B. The Conflict Issue

The decedent died intestate, and he left no surviving spouse. Renee’s minor children held a sixty percent interest in the estate. Thus Renee’s nominee was entitled to preference in appointment as personal representative. § 733.301(l)(b)(2), (2), Fla. Stat. (2009). However, the probate court has the discretion to appoint someone other than the preferred person if he or she is an unsuitable candidate to serve as personal representative. Bowdoin ex rel. Bowdoin v.
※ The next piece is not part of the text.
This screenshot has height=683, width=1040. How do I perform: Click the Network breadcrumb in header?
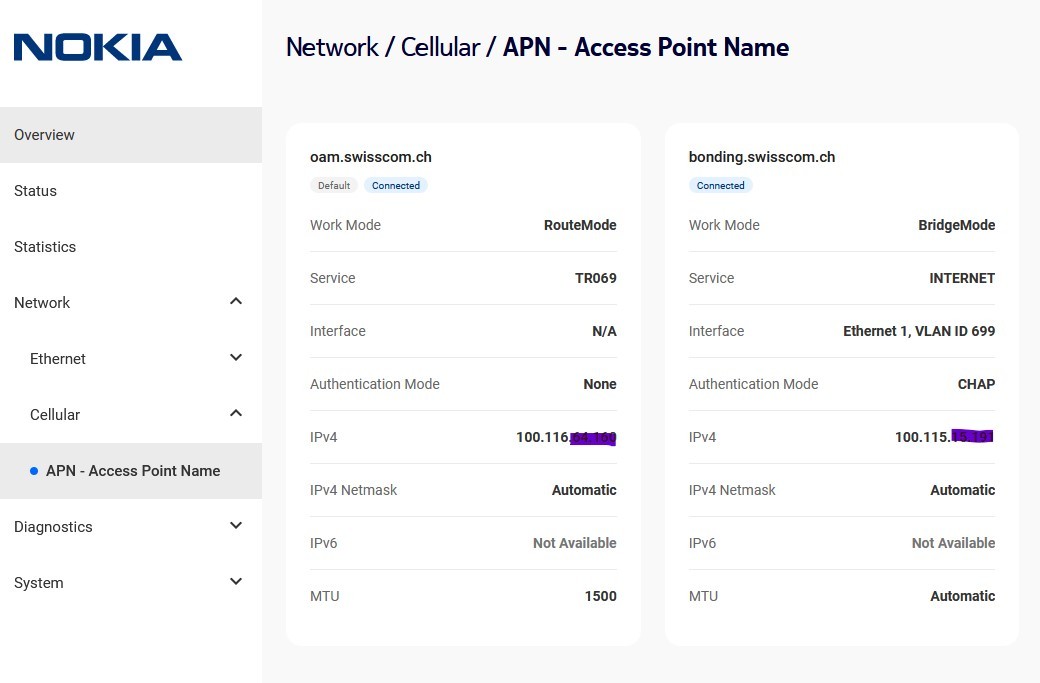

Rinnier, 81 So.3d 582, 583 (Fla. 2d DCA 2012) (citing In re Estate of Snyder, 333 So.2d 519, 520 (Fla. 2d DCA 1976)). “Unsuitableness to administer may well consist in an adverse interest of some kind, or hostility to those [84]*84immediately interested in the estate, whether as creditors or distributees, or even of an interest adverse to the estate itself.” Snyder, 333 So.2d at 520 (quoting Hoover v. Hott (In re Abell’s Estate), 395 Ill. 337, 70 N.E.2d 252, 256 (1946)). Where the probate court chooses to appoint someone other than the preferred person, “the record must show that the preferred person is not fit to serve as personal representative.” Bowdoin, 81 So.3d at 583 (citing DeVaughn, 840 So.2d at 1133).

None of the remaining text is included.